# WORK REQUIRED:
Your answer should consist of the complete listing, repeated verbatim.
*** EXTRACTED RECORDS
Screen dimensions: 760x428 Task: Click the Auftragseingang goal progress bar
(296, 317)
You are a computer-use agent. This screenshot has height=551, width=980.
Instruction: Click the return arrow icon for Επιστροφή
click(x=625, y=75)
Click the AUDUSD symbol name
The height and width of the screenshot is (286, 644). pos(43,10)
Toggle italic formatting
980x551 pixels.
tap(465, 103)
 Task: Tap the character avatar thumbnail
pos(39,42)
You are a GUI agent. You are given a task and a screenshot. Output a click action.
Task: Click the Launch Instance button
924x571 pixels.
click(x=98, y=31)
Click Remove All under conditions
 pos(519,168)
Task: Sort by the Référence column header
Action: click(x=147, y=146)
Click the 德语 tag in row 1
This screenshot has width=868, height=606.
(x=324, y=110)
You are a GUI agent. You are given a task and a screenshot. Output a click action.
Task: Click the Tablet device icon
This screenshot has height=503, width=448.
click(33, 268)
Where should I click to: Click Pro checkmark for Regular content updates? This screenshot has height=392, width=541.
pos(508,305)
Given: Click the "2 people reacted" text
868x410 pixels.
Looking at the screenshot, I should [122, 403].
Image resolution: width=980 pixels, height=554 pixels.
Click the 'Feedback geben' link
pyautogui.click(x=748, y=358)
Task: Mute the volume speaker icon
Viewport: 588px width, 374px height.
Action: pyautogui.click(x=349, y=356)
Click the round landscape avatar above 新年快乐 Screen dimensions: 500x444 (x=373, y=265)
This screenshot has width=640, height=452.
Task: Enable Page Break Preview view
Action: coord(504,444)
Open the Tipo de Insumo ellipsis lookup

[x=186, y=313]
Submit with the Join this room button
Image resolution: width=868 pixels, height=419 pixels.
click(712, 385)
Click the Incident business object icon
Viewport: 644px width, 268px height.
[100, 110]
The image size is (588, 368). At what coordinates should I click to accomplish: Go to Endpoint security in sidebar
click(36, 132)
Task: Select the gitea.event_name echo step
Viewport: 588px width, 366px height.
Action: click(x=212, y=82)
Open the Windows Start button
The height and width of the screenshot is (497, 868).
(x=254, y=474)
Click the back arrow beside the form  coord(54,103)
******
# REPLY TO THE TASK:
Screen dimensions: 760x428 Task: Click the Auftragseingang goal progress bar
(296, 317)
You are a computer-use agent. This screenshot has height=551, width=980.
Instruction: Click the return arrow icon for Επιστροφή
click(x=625, y=75)
Click the AUDUSD symbol name
The height and width of the screenshot is (286, 644). pos(43,10)
Toggle italic formatting
980x551 pixels.
tap(465, 103)
 Task: Tap the character avatar thumbnail
pos(39,42)
You are a GUI agent. You are given a task and a screenshot. Output a click action.
Task: Click the Launch Instance button
924x571 pixels.
click(x=98, y=31)
Click Remove All under conditions
 pos(519,168)
Task: Sort by the Référence column header
Action: click(x=147, y=146)
Click the 德语 tag in row 1
This screenshot has width=868, height=606.
(x=324, y=110)
You are a GUI agent. You are given a task and a screenshot. Output a click action.
Task: Click the Tablet device icon
This screenshot has height=503, width=448.
click(33, 268)
Where should I click to: Click Pro checkmark for Regular content updates? This screenshot has height=392, width=541.
pos(508,305)
Given: Click the "2 people reacted" text
868x410 pixels.
Looking at the screenshot, I should [122, 403].
Image resolution: width=980 pixels, height=554 pixels.
Click the 'Feedback geben' link
pyautogui.click(x=748, y=358)
Task: Mute the volume speaker icon
Viewport: 588px width, 374px height.
Action: pyautogui.click(x=349, y=356)
Click the round landscape avatar above 新年快乐 Screen dimensions: 500x444 (x=373, y=265)
This screenshot has width=640, height=452.
Task: Enable Page Break Preview view
Action: coord(504,444)
Open the Tipo de Insumo ellipsis lookup

[x=186, y=313]
Submit with the Join this room button
Image resolution: width=868 pixels, height=419 pixels.
click(712, 385)
Click the Incident business object icon
Viewport: 644px width, 268px height.
[100, 110]
The image size is (588, 368). At what coordinates should I click to accomplish: Go to Endpoint security in sidebar
click(36, 132)
Task: Select the gitea.event_name echo step
Viewport: 588px width, 366px height.
Action: click(x=212, y=82)
Open the Windows Start button
The height and width of the screenshot is (497, 868).
(x=254, y=474)
Click the back arrow beside the form  coord(54,103)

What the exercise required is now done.